Estimating drivers of chikungunya virus transmission and spread in its invasion of the Americas
Chikungunya is an emerging mosquito-borne virus that has caused explosive outbreaks in Africa and Asia for decades and began an ongoing invasion of the Americas in December 2013. In just over a year, chikungunya spread to 45 countries where local transmission was documented, infecting nearly 1.3 million people in total. Our goal was to make use of weekly, country-level case reports provided openly online by the Pan American Health Organization to infer relationships between local transmission and putative drivers thereof, including land surface temperature, enhanced vegetation index, and land use classification. To link fine-scale spatial information about these drivers (i.e., 5 km2or below) to case data aggregated at a national level, we developed a novel framework that weights data about putative spatial drivers according to projections from a niche model for the dominant mosquito vector and spatial data on human population densities under arbitrary assumptions about human movement. To account for movement of the virus across national borders, we fit a connectivity model that made use of airline passenger flows, border traffic, and geographic distance. The relationships between these drivers and transmission were fit to case data under the time series SIR (TSIR) model that has been applied most famously to measles as well as to other infectious diseases. We furthermore adapted the TSIR model to more realistically account for the relatively lengthy serial interval necessitated by the presence of a vector.

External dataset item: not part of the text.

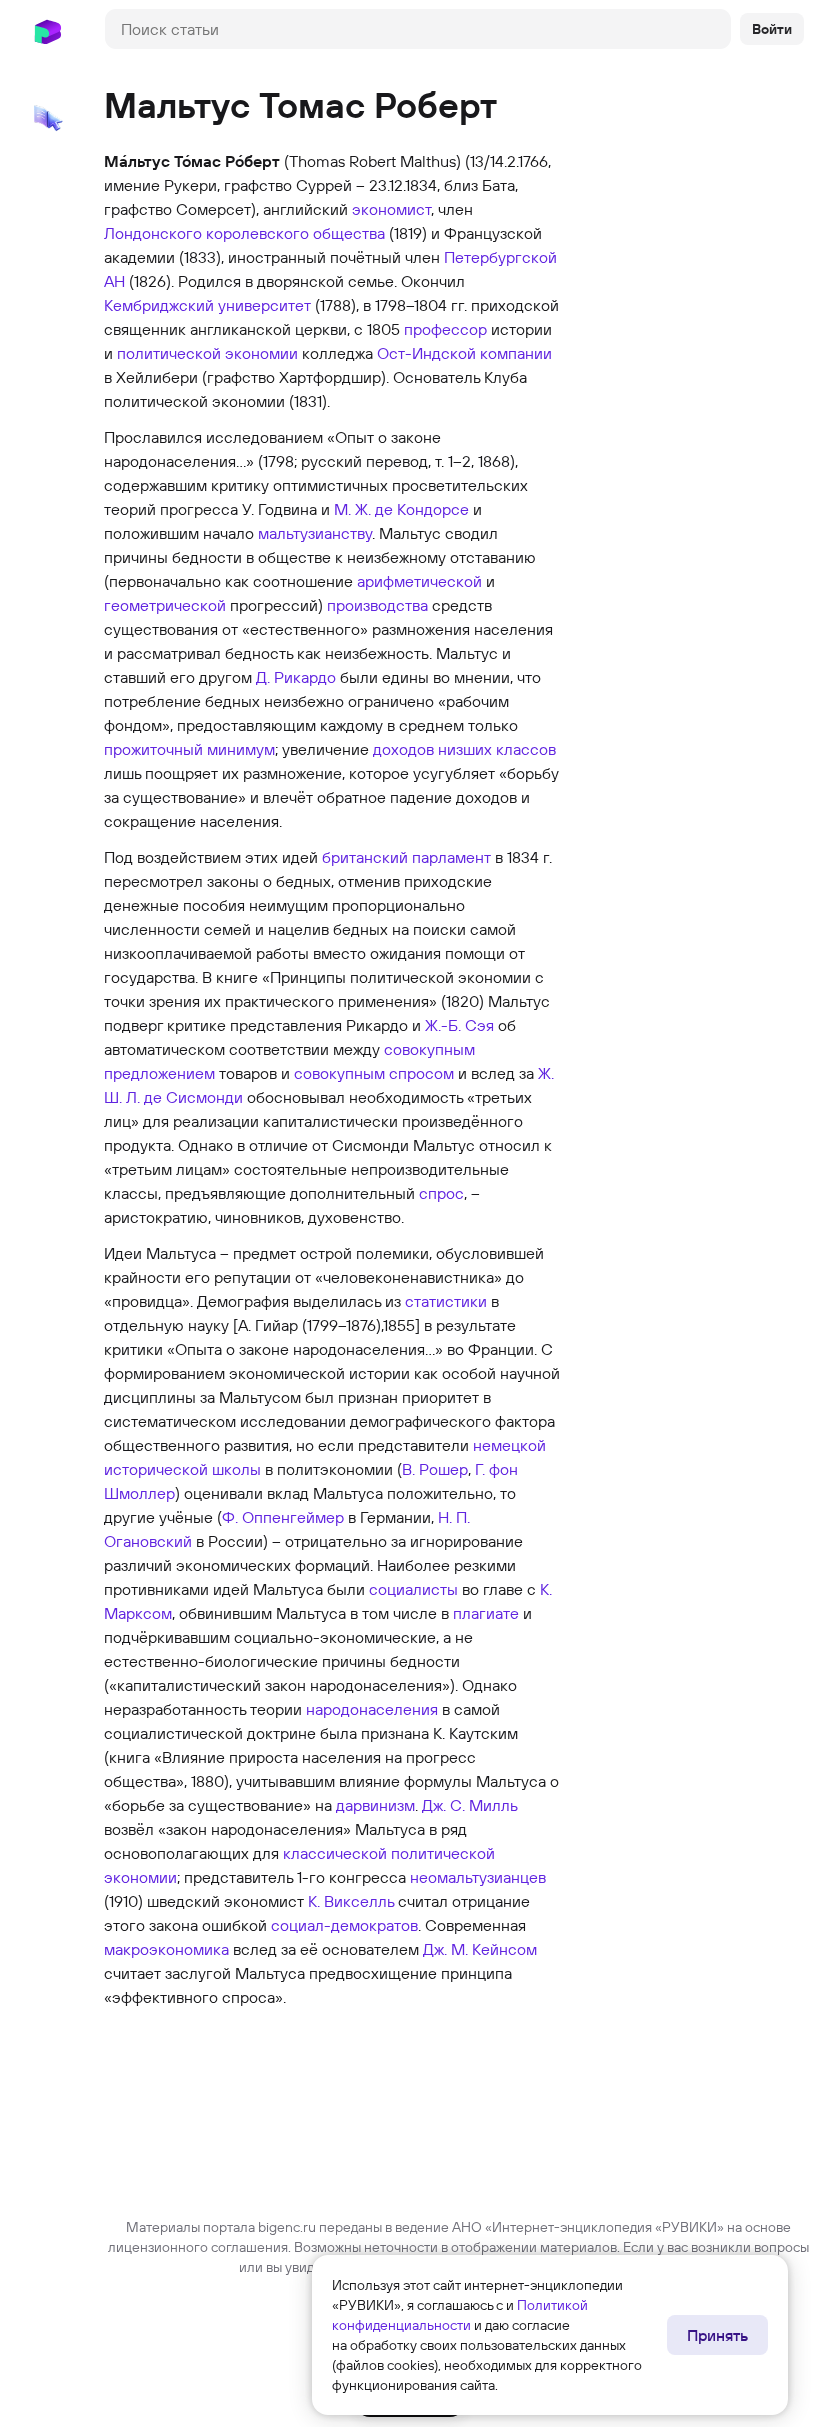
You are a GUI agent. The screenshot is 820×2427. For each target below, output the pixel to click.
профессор (445, 329)
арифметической (419, 581)
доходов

We found significant relationships between transmission and linear and quadratic terms for the environmental variables we considered and a linear term for log incidence during the previous pathogen generation. The latter effect is strongly nonlinear at the country level, however, due to an estimated mixing parameter of 0.74. Relationships between transmission and the environmental variables that we estimated were biologically plausible and in agreement with expectations. Our analysis suggests that local transmission can be successfully correlated with putative drivers, even at the coarse scale of countries, when weighted appropriately. Our analysis likewise highlights the importance of drivers of international spread such as airline passenger flow, and it appears that this information, combined with case data, is somewhat predictive of future outbreaks at the country level. Overall, this analysis suggests that successfully forecasting the future trajectory of the chikungunya epidemic in the Americas may be possible. We will conclude with up-to-date forecasts of chikungunya transmission and a discussion of the implications thereof.